*PROBLEM DESCRIPTION*: The research summary below introduces several abbreviations in parentheses directly after the terms they stand for. List each of these abbreviations together with its full term.

*SELECTED TEXT*:
════════════════════
Research:
Identifying treatment strategies to increase immune cell accumulation in pancreatic cancer in order to improve patient responses to immunotherapy. Specifically, utilizing high-throughput single-cell proteomic analysis technologies to identify immune cell populations that promote anti-tumor effects in pancreatic cancer.

How Will Your Research Benefit Society?

Pancreatic ductal adenocarcinoma (PDAC) is the most common form of pancreatic cancer. PDAC has a 5 year survival rate of 12% and current treatments are limited to toxic chemotherapies. Immunotherapy utilizes the body’s own immune system to fight cancer, but has had limited success in pancreatic cancer due to the immunosuppressive nature of the PDAC tumor microenvironment (TME). Significantly, the PDAC TME restricts accumulation of anti-cancer immune cells at the site of tumor cells by promoting fibrosis. Previously, we have found that dipeptidyl peptidases (DPPs), a family of serine peptidases involved in fibrosis and cancer, are overexpressed in PDAC. Four kinds of DPPs and Fibroblast Activation Protein (FAP) possess enzymatic activity, which limit immune activating cytokines and promote fibrosis. Interestingly, BXCL701 (701), a pan-inhibitor of these DPPs and FAP, enhances the anti-tumor effects of anti-PD1 antibody (α-PD1) immunotherapy in syngeneic, murine PDAC models. Using imaging mass cytometry, I have found that 701+α-PD1 induces a dramatic reduction in intra-tumoral collagen and αSMA+ fibroblasts. Critically, this is associated with increased T cell infiltration. However, despite these findings, the full impact of 701+α-PD1 on activating immune cells responsible for anti-tumor effects in the PDAC TME is unclear. Therefore, to fully interrogate the effects of this therapy, I propose to use a multiplex, single cell proteomic technology called cytometry by time-of-flight (CyTOF) to characterize and define alterations in up to 40 different immune cell sub-populations induced by 701+α-PD1 treatment responsible for anti-tumor effects. These results will provide insights into the impact of DPP inhibition on activating different immune cell subsets and potentially identify unique populations responsible for anti-tumor effects in PDAC. Most excitingly, results will be rapidly translatable, given that my advisor, Dr. Louis M. Weiner, is directing a phase II clinical trial testing 701+α-PD1 in patients with metastatic PDAC.
════════════════════
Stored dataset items
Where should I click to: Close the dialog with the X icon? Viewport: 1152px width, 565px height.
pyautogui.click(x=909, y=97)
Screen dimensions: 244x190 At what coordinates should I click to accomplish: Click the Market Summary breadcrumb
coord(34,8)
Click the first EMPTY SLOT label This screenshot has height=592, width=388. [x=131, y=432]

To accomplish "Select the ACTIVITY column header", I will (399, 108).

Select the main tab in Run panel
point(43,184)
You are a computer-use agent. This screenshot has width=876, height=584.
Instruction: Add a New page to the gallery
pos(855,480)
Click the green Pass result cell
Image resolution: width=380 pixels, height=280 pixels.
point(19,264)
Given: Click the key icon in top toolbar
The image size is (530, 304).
════════════════════
*RESULT OF THE TASK*:
- PDAC: Pancreatic ductal adenocarcinoma
- TME: tumor microenvironment
- DPPs: dipeptidyl peptidases
- FAP: Fibroblast Activation Protein
- 701: BXCL701
- α-PD1: anti-PD1 antibody
- CyTOF: cytometry by time-of-flight